[Records from a dataset]
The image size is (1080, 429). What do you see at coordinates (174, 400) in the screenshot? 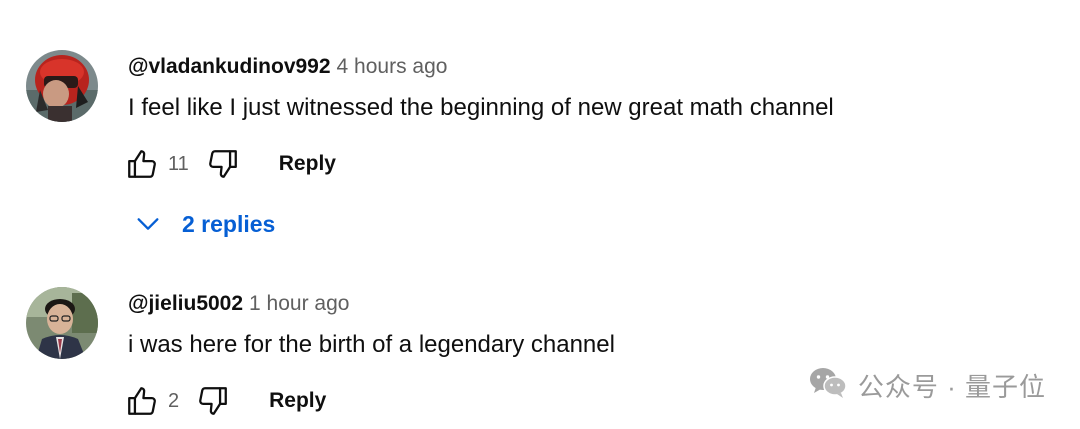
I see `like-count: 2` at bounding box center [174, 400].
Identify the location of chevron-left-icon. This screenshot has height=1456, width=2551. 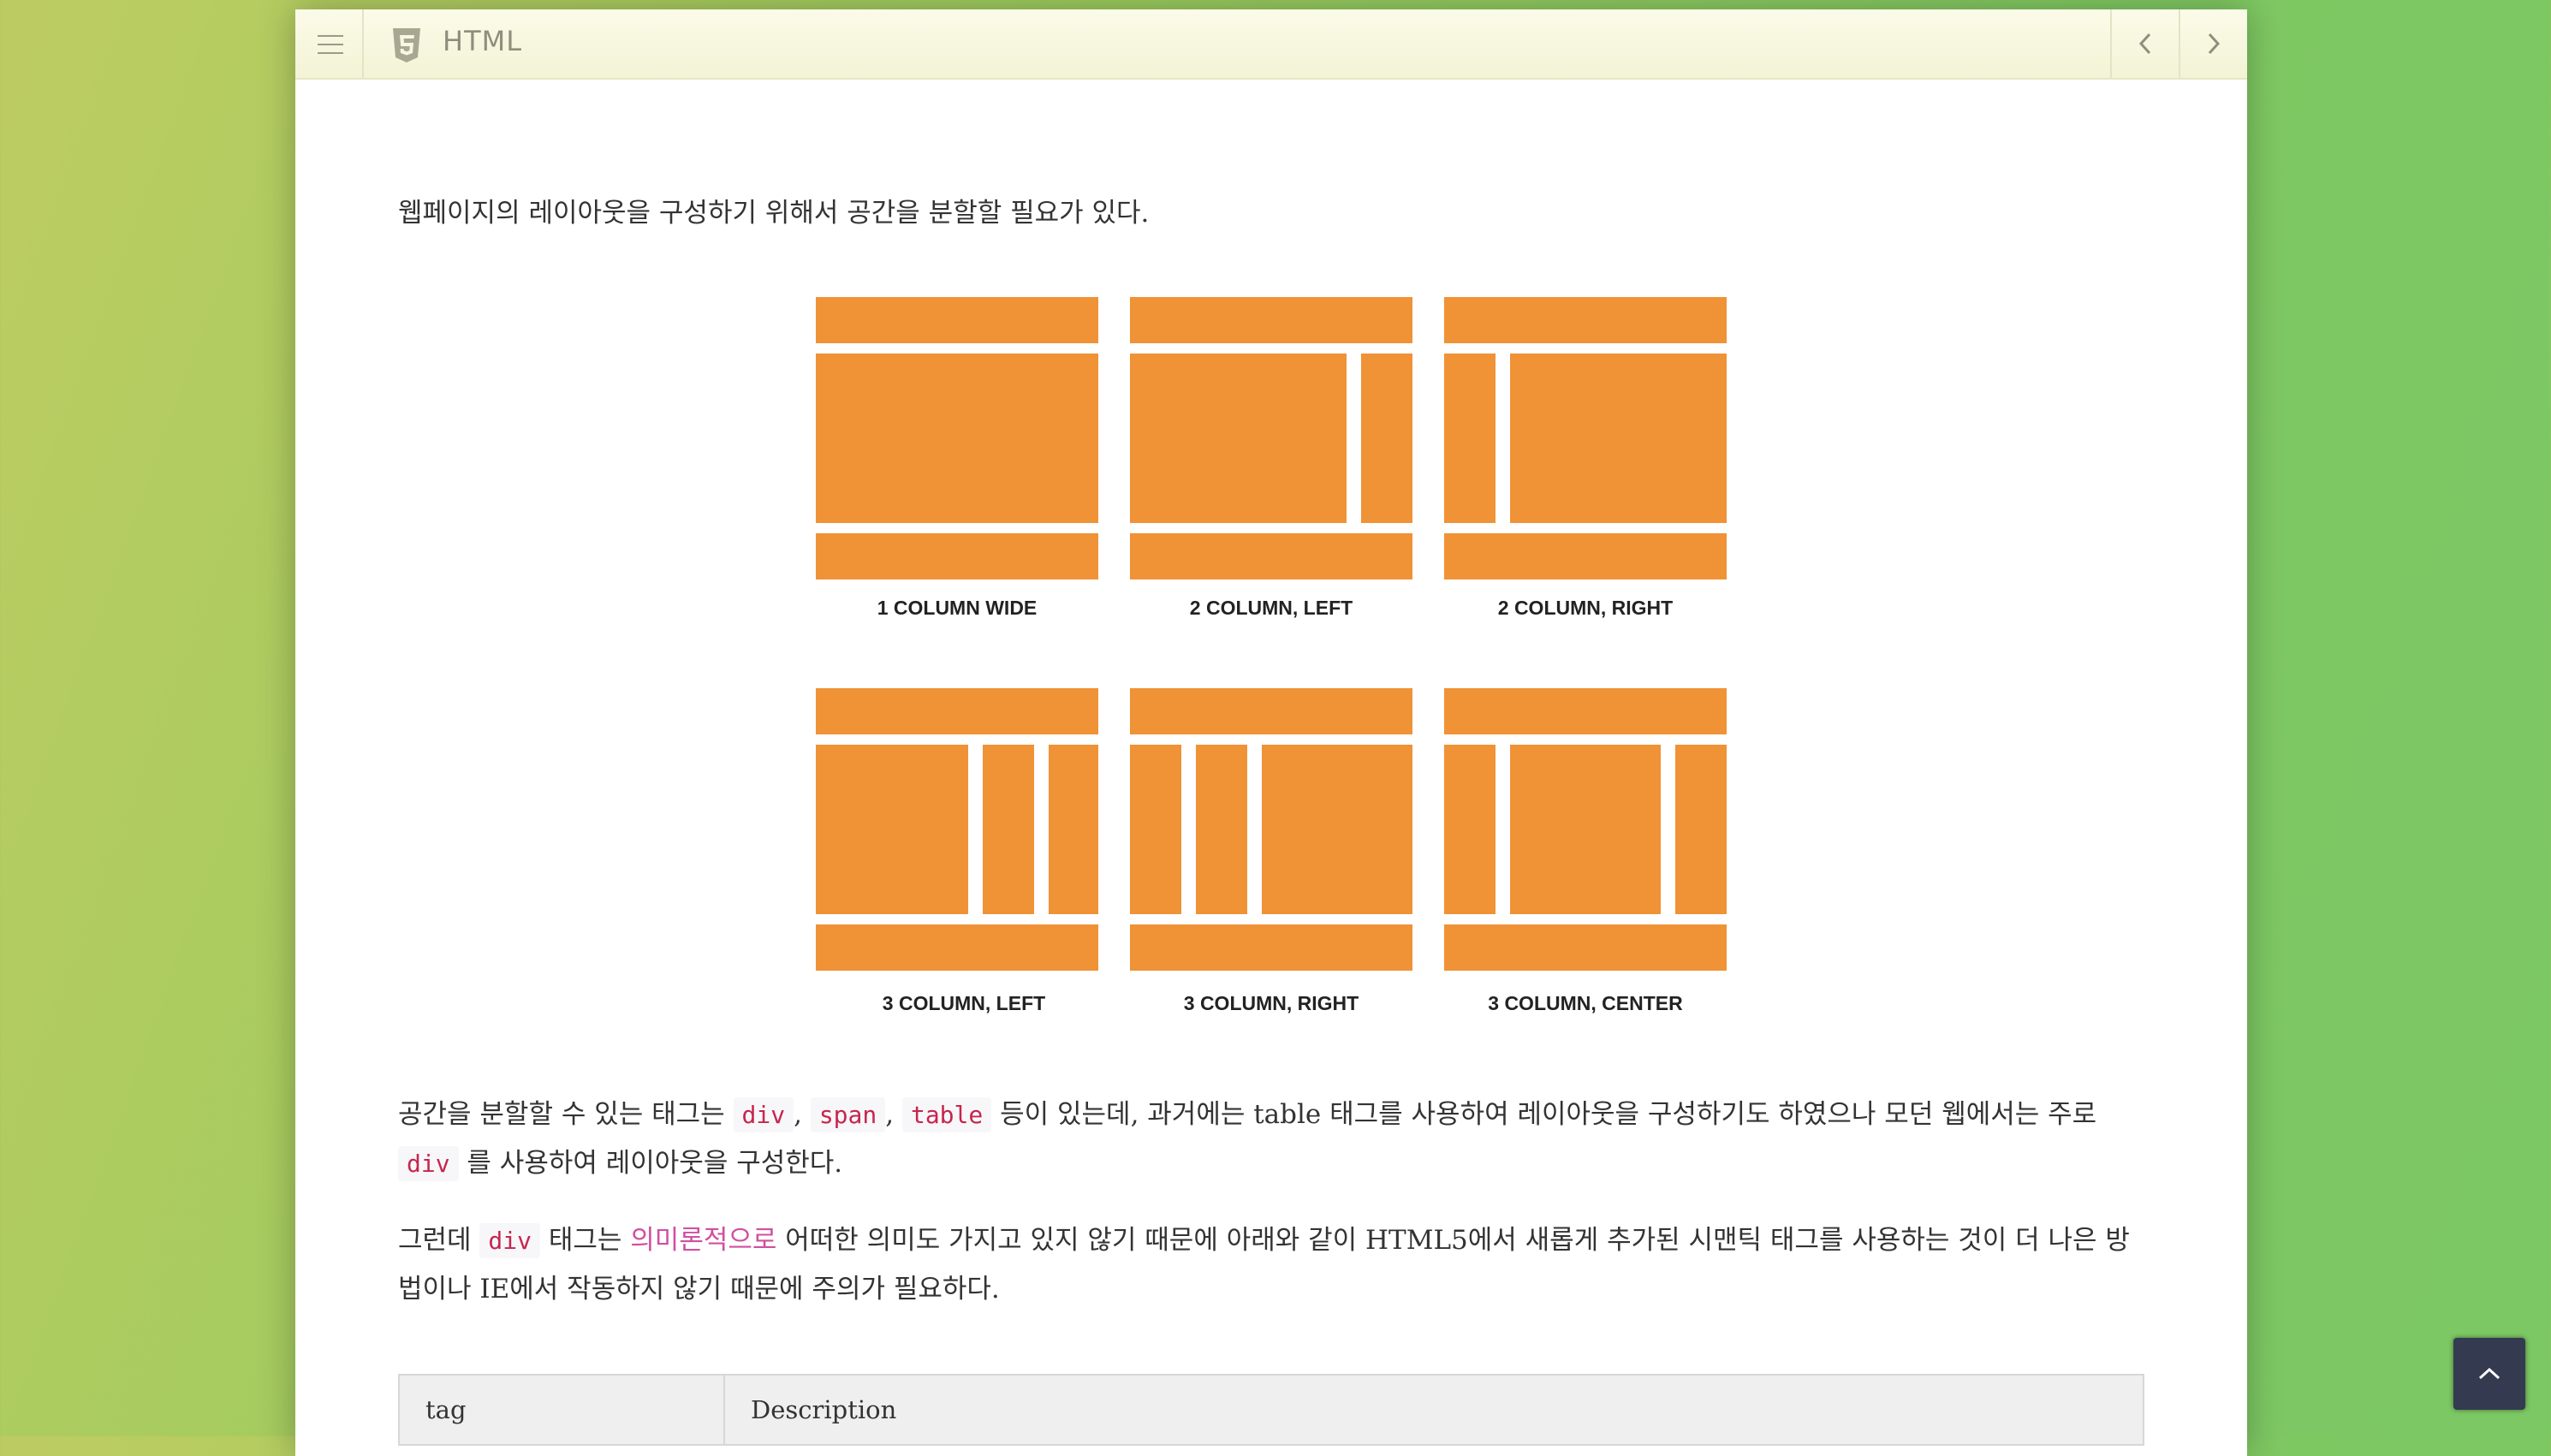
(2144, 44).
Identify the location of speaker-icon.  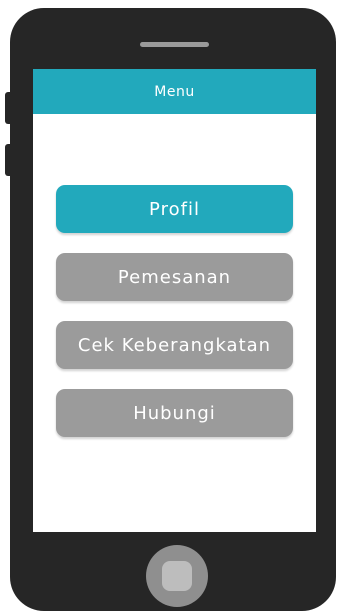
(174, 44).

▸ What you should do: Retype every one of the lines above word for word, omitting the pictures.

▸ Exercise answer:
The image size is (1080, 429). What do you see at coordinates (174, 400) in the screenshot? 
I see `like-count: 2` at bounding box center [174, 400].
Identify the location of chevron-left-icon. This screenshot has height=1456, width=2551. 
(2144, 44).
Identify the location of speaker-icon.  
(174, 44).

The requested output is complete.